> **TASK STATEMENT**: How many lines of the material below contain the string "Expand"? Case counts; reply with the number alone.

## START EXCERPTED RECORDS

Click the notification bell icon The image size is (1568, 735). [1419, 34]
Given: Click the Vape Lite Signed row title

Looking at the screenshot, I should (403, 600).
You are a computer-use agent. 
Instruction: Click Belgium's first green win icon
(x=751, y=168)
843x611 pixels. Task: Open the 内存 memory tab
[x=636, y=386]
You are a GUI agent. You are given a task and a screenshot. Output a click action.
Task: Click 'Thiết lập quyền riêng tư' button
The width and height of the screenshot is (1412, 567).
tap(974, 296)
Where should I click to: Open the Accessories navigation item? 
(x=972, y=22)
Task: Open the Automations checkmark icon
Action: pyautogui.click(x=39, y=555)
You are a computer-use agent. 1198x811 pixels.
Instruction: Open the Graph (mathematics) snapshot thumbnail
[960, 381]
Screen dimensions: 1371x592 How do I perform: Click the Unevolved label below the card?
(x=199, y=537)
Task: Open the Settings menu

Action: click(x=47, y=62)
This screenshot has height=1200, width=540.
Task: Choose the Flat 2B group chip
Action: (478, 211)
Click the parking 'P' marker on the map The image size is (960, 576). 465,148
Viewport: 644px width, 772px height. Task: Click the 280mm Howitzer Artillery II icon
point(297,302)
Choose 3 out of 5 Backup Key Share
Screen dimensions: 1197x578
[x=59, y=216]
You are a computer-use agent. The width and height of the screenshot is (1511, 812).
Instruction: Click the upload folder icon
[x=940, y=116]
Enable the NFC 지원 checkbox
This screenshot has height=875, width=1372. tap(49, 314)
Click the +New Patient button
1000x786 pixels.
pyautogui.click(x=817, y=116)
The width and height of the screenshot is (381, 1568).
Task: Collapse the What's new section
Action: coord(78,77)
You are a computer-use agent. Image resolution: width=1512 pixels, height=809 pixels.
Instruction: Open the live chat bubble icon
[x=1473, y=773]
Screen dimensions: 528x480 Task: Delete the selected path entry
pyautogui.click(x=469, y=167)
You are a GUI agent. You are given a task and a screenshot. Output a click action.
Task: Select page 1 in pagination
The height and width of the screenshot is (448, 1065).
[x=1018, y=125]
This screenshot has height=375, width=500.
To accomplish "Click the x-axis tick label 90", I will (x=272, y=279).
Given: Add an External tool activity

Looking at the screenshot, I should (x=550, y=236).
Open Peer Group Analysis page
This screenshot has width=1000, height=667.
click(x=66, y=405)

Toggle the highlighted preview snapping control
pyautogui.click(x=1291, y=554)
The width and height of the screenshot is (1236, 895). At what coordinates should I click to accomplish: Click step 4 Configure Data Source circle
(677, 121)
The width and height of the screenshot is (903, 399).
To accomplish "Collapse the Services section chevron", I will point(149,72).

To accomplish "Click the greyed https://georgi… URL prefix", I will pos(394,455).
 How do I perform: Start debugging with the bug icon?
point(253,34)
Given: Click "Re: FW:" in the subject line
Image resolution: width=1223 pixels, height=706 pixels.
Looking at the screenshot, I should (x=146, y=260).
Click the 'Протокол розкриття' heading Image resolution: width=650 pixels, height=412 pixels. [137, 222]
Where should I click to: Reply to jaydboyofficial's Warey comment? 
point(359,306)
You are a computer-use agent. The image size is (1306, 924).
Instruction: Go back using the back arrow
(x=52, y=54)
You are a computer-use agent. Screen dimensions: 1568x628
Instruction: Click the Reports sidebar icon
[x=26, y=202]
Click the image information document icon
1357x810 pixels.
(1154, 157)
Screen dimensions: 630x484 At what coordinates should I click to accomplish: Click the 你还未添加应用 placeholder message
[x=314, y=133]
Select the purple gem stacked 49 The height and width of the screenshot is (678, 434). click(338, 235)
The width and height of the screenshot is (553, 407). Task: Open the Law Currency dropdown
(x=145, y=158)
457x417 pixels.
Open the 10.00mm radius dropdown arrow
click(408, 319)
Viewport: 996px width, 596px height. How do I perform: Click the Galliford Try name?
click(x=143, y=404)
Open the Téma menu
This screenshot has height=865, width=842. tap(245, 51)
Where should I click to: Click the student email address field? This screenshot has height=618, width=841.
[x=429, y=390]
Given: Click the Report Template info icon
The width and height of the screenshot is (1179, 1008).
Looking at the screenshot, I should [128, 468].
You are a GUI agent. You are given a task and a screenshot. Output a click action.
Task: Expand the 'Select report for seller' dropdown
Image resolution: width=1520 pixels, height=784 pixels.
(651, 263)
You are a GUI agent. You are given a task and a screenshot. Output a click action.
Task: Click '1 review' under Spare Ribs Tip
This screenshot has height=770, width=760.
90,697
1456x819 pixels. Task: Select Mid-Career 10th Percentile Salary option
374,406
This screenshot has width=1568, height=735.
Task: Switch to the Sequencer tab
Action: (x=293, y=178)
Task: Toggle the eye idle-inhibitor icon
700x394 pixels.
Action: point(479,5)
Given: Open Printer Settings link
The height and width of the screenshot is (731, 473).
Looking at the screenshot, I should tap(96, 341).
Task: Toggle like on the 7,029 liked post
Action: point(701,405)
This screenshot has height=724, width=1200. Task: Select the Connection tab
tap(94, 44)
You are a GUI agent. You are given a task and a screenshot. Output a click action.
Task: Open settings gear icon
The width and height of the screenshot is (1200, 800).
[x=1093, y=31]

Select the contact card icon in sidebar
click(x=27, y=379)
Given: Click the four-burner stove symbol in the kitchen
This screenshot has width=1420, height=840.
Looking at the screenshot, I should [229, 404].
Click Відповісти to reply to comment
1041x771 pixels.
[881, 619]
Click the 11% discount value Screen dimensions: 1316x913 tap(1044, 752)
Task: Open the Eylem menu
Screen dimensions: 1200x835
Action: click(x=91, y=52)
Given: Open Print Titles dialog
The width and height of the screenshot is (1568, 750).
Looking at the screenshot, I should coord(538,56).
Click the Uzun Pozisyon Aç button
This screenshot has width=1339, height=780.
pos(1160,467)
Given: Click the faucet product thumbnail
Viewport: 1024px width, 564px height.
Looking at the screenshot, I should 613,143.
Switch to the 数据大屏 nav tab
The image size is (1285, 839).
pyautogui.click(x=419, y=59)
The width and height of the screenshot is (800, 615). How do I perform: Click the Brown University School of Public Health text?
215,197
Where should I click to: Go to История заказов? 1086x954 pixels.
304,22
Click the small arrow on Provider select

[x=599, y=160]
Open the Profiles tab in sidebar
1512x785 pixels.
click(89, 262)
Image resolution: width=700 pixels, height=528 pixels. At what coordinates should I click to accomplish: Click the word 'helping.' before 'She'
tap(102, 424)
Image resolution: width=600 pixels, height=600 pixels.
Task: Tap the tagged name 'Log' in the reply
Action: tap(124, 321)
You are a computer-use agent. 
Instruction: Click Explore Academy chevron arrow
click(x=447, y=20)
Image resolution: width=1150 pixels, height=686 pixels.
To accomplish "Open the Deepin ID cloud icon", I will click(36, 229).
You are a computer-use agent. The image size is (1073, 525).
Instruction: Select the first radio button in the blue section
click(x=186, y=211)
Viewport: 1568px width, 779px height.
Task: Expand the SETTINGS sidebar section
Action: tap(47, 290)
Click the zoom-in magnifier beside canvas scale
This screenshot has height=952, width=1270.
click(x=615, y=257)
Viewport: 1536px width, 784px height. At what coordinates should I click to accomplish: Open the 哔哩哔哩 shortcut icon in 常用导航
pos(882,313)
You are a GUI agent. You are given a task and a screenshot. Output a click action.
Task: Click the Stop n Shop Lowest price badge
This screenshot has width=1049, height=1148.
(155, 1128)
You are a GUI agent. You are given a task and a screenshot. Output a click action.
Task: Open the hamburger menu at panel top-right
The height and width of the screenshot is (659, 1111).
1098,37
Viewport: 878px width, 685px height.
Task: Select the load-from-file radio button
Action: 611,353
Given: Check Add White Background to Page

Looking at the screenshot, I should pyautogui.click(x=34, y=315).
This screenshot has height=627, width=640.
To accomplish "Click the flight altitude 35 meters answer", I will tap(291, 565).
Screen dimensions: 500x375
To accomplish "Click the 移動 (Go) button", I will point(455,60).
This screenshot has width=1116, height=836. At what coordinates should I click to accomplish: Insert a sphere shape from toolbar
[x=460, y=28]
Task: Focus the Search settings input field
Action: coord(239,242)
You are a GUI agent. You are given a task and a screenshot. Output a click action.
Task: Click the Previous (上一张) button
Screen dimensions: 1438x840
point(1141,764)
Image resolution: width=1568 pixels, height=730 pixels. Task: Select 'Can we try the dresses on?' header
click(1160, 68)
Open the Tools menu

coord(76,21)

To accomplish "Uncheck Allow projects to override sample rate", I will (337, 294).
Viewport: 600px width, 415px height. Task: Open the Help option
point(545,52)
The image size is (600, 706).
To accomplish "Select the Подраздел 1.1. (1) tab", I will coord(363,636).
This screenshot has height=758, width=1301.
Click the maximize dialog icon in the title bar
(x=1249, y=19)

## END EXCERPTED RECORDS

> **ANSWER IN FULL**: 2